Charl van Niekerk » Blog

Main

Latest

Archives

Powered by Blogger

The 'lang' Attribute

Since we're focusing on accessibility now (and rightfully so) I thought I would kick off with an issue that has long bothered me: multilingual text.

I find that one of the most practical, yet heavily underused attributes is the lang attribute (and by that I also include xml:lang obviously). Yes, many people like me have been using it for years now, but far too few IMHO. There has been far too little said about this issue in recent years, and I feel it's about time we should be starting to make people aware of this, why we need it and how to use it properly.

Marking up languages and using those attributes don't only apply to the root element and specifying the base language of a document (although that is of course also very important, especially for search engines). Marking up languages specifically and thoroughly is very important for speech-enabled UAs to pronounce the text correctly.

- Information supplied:

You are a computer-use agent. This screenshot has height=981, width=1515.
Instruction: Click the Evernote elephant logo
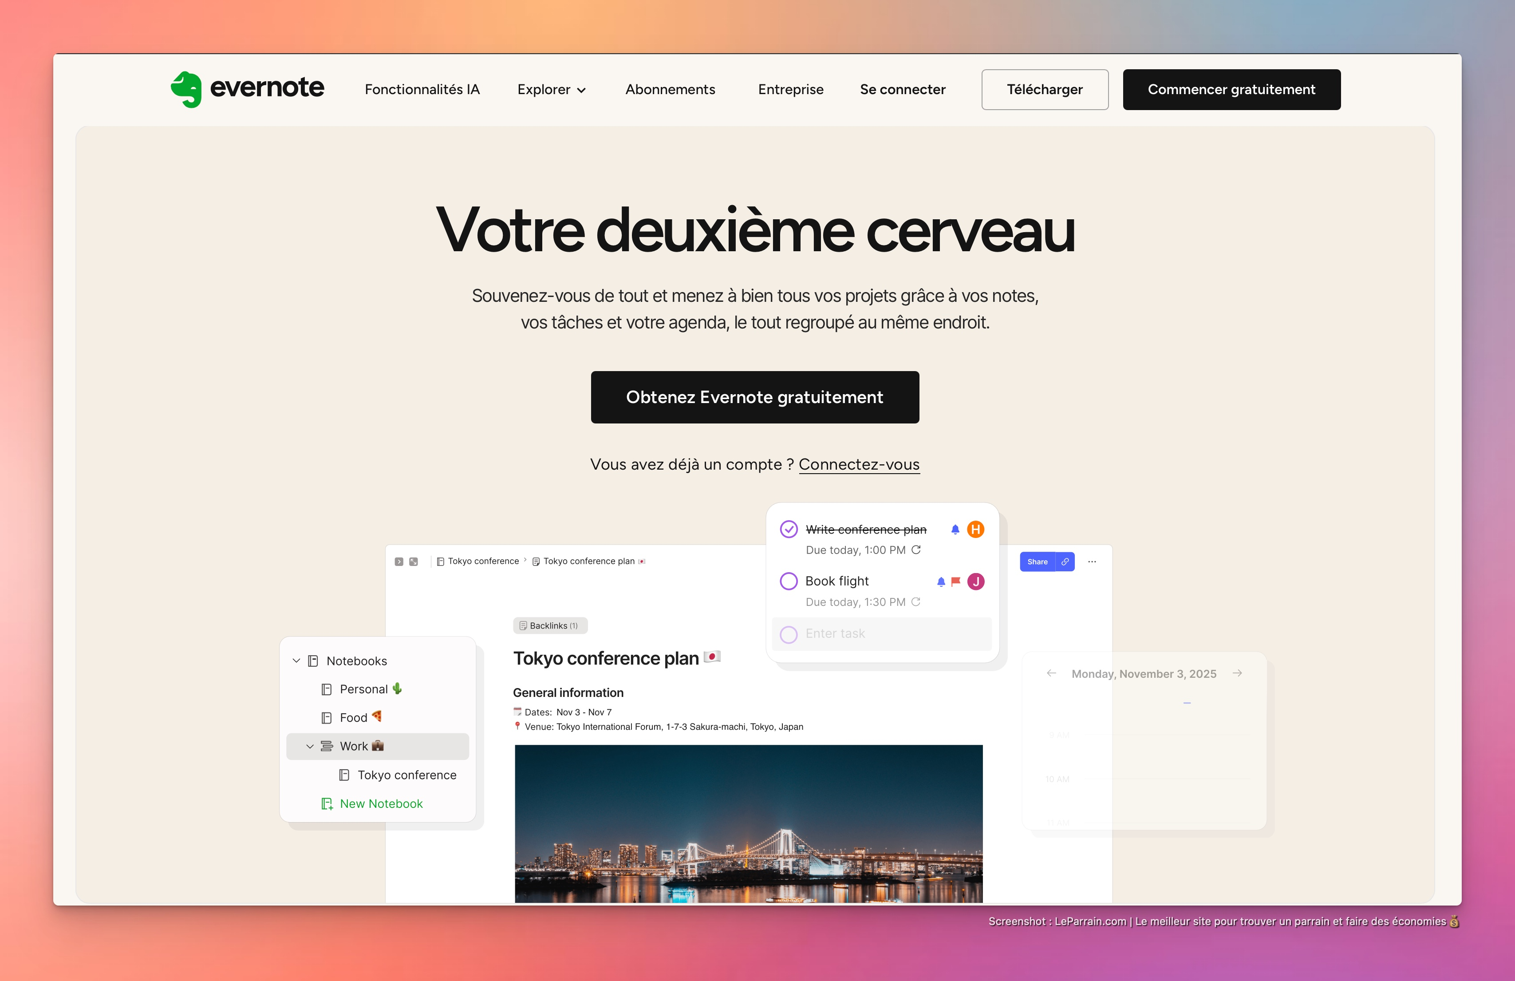tap(187, 89)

- Work to do:
[1] In the post on the lang attribute, why does it matter to mark up languages specifically and thoroughly within a page rather than only on the root element? Answer in one to three sentences.
[2] Resume the post on the lang attribute right after its final sentence, keeping the same voice.

- Responses for each task:
[1] Speech-enabled UAs need specific and thorough language markup to pronounce the text correctly. Setting the base language on the root element is also very important, especially for search engines, but the post says language markup is not limited to that.

[2]
For example, let's say I want to throw a bit of common French: Au Revoir! Let's say an aural UA reads this out to a person with limited visibility. Just imagine if that French was pronounced as English! That wouldn't sound correct at all, would it? Even people (like me) with very limited skills in French would think it sounds rather weird! That's why it needs to be marked up appropriately as fr so that it can be pronounced correctly by a UA with a French engine (most should have one on a default install - French is a major western language).

Ideally speaking, you should mark up absolutely every single piece of text as the language it's written in accurately. This sounds pretty straight-forward, and usually it is, but sometimes it can also become quite tricky.

Some languages, like Dutch for example, have certain words that are taken from English and then adjusted somewhat to become Dutch. For example, the word downloaden (which means "download", naturally). Semantically, this is sort-of adjusted and adopted from English to Dutch, thereby making it Dutch. In other words, if the rest of the document is in Dutch you shouldn't really have to bother marking this up as another language.

When this word is pronounced by a computer, it will probably be pronounced incorrectly, because I strongly doubt that the "w" would be pronounced by it as it is normally pronounced in Dutch. Some people will therefore be tempted to mark it up as English. However, this is still incorrect from a semantic point of view. Downloaden shouldn't be pronounced in an English voice, but rather in a typical Dutch voice, otherwise it would sound completely unnatural in a Dutch piece of text.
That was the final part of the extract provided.